2. Description of the Prior Art
A typical oil productive formation is a stratum of rock containing tiny, interconnected pore spaces which are saturated with oil, water, and gas. Knowledge of the relative amounts of these fluids in the formation and the flow properties of the formation is indispensable to proper and efficient production of formation oil. For example, when a formation is first drilled it is necessary to know the original oil saturation to intelligently plan the future exploitation of the field. The quantity of oil present in the formation will often dictate the most efficient manner of conducting tertiary recovery operations, such as solvent flooding. The concentration of oil in the formation may indicate which of the several alternative tertiary recovery techniques might best be employed to produce the oil. In waterflooding operations, the relation between fractional flow and fluid saturations in the formation is required to provide an estimate of the oil recovery that might be obtained by flushing the formation with water.
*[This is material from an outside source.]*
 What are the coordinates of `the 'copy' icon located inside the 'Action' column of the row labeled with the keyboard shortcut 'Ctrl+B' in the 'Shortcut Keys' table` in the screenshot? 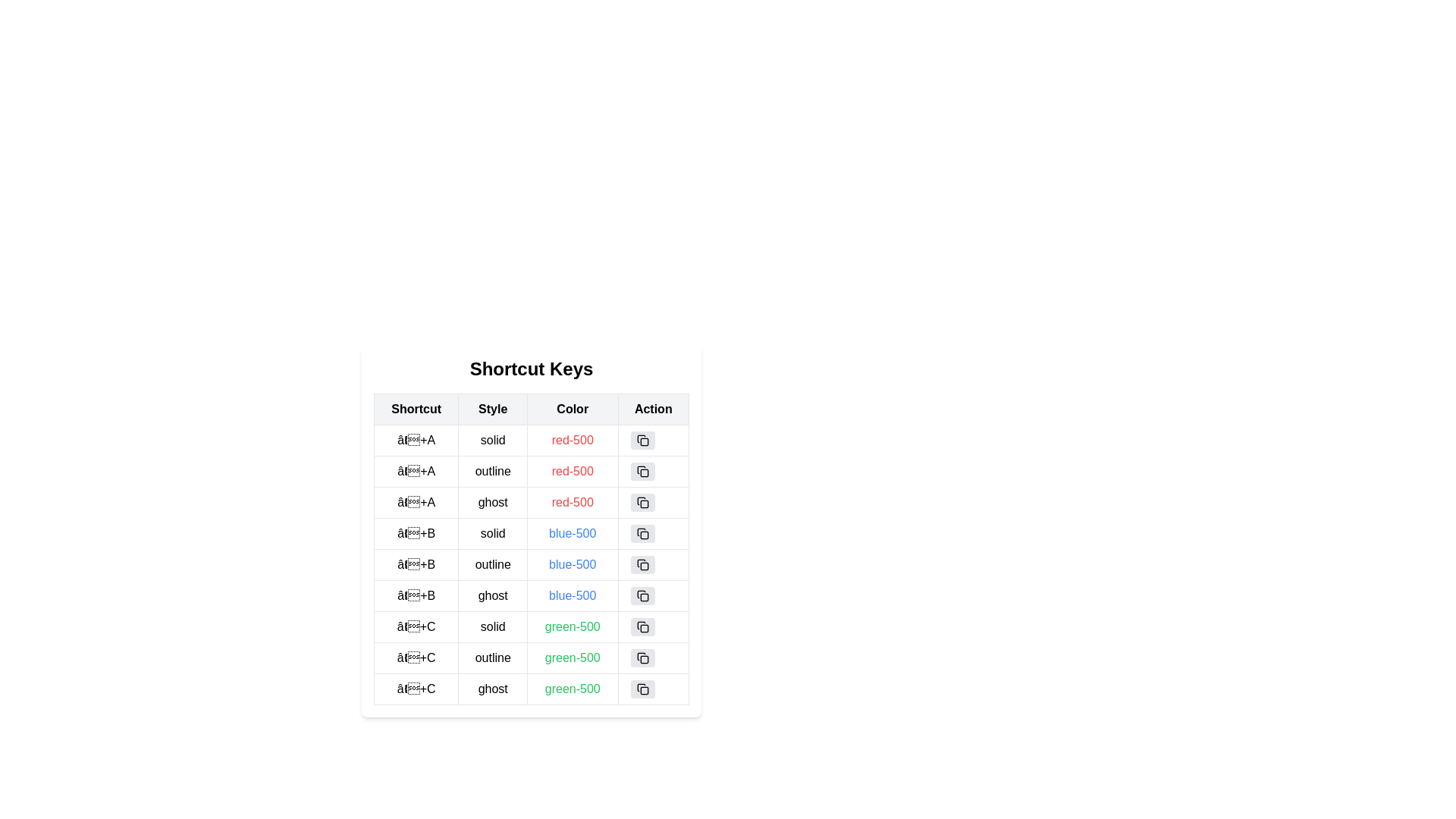 It's located at (642, 533).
There are several methods which are currently used to obtain the fluid saturations and flow properties of a formation. Coring, the most commonly used technique for acquiring this information, is a direct sampling of the formation rock and fluids. For example, a small segment of the formation rock saturated with fluid is cored from the formation and removed to the surface where its fluid content and permeability can be analyzed. This method, however, is susceptible to a fault common to any sampling technique; the sample taken may or may not be representative of the formation as a whole. Also, there is a genuine possibility that the coring process may change the fluid saturation or permeability of the extracted core. Moreover, coring can only be employed in newly drilled wells or open hole completions. In the vast majority of wells, casing is set through the oil-bearing formation when the well is initially completed. Core samples, therefore, cannot subsequently be obtained from such a well. Finally, coring by its very nature investigates only the properties of the formation rock and fluids in the immediate vicinity of the wellbore.
Another approach to obtaining reservoir fluid saturations and flow properties is by logging techniques. These techniques also investigate the formation rock and fluid properties for only a very short distance beyond the wellbore. These techniques study a rock-fluid system as an entity; it is often difficult by this approach to differentiate between the properties of the rock and its fluids.
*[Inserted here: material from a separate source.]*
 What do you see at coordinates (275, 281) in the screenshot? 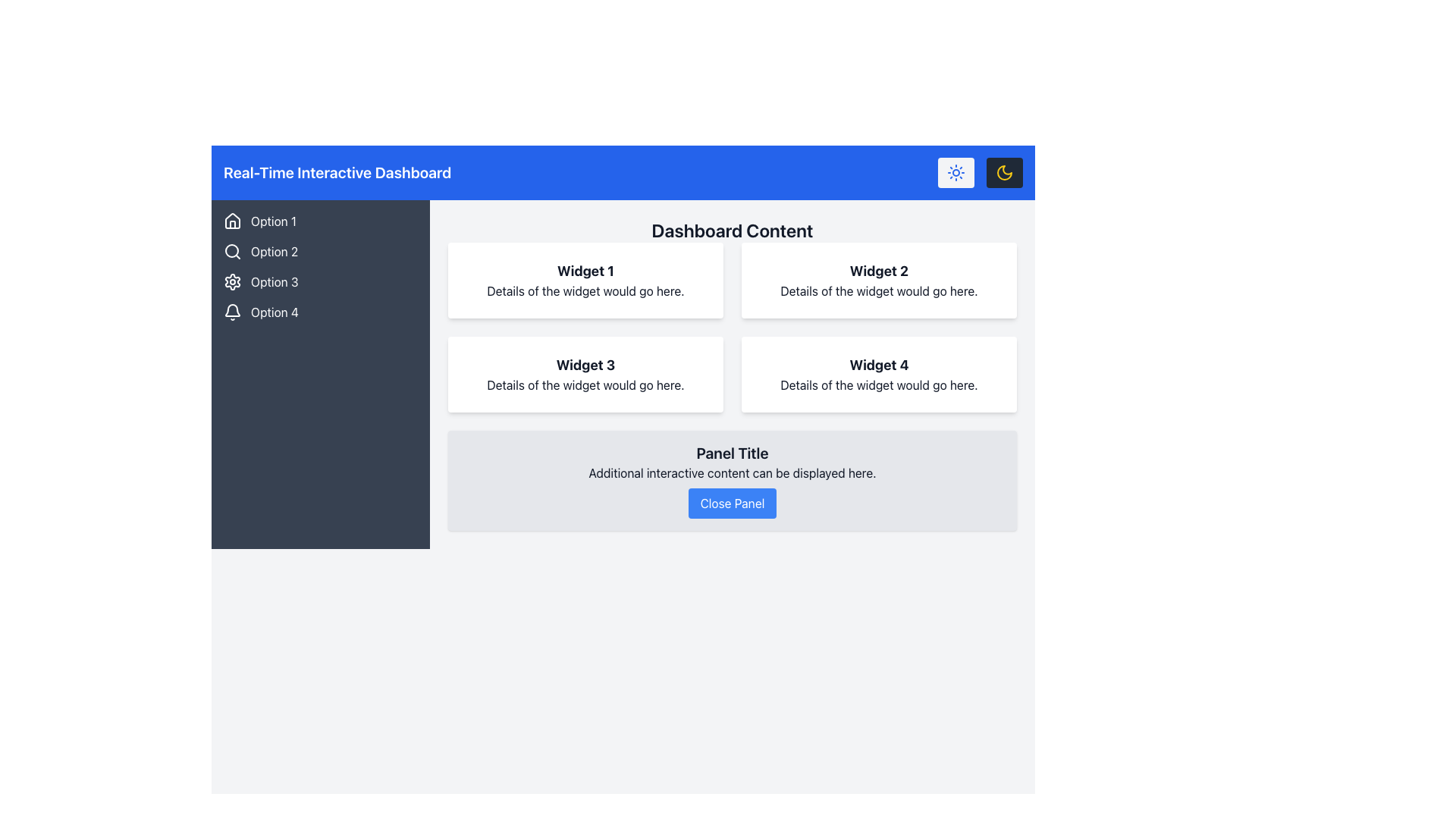
I see `the static text label that denotes the third option in the sidebar's menu, positioned between 'Option 2' and 'Option 4'` at bounding box center [275, 281].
Material balance calculations based on production history are another approach to the problem. Estimates of the fluid saturation acquired by this method are subject to even more variables than coring or logging. This technique requires a knowledge of the initial fluid saturation of the formation by some other method and knowledge of the source of recovered fluids.
More recent methods for determining fluid saturations in a subterranean formation are concerned with injection and production of trace chemicals into and out of the formation. In one method, a carrier fluid containing at least two tracers having different partition coefficients between the immobile fluid phase of the formation and the carrier fluid in which the tracers are contained is injected into one location in the formation and produced from another. Due to the different partition coefficients of the tracers, they will be chromatographically separated as they pass through the formation, and this chromatographic separation is a function of the saturation of the immobile phase. In another method a carrier fluid containing a reactive chemical substance is injected into the formation through a well. The carrier fluid-reactant solution is displaced into the formation and the well is shut-in to permit the reactant to undergo a chemical change to produce additional tracer materials having different partition coefficients. When the well is produced, the reactant tracers having differing partition coefficients are chromatographically separated, and the degree of separation is a function of the saturation of the immobile fluid phase. In still another method, a carrier fluid containing tracers is injected into the formation and permitted to move within the formation under the influence of fluid drift. There is a chromatographic separation of the tracers during the movement of the carrier fluid due to fluid drift. The carrier fluid is then produced, and the chromatographic separation is measured to determine fluid saturations of the immobile fluid phase.
While these more recent methods have applicability in determining fluid saturation in a subterranean formation, they are designed primarily for use in those formations containing essentially one mobile fluid phase. A principal problem with these methods is that the measured results can be extremely difficult to analyze if two mobile fluid phases are present.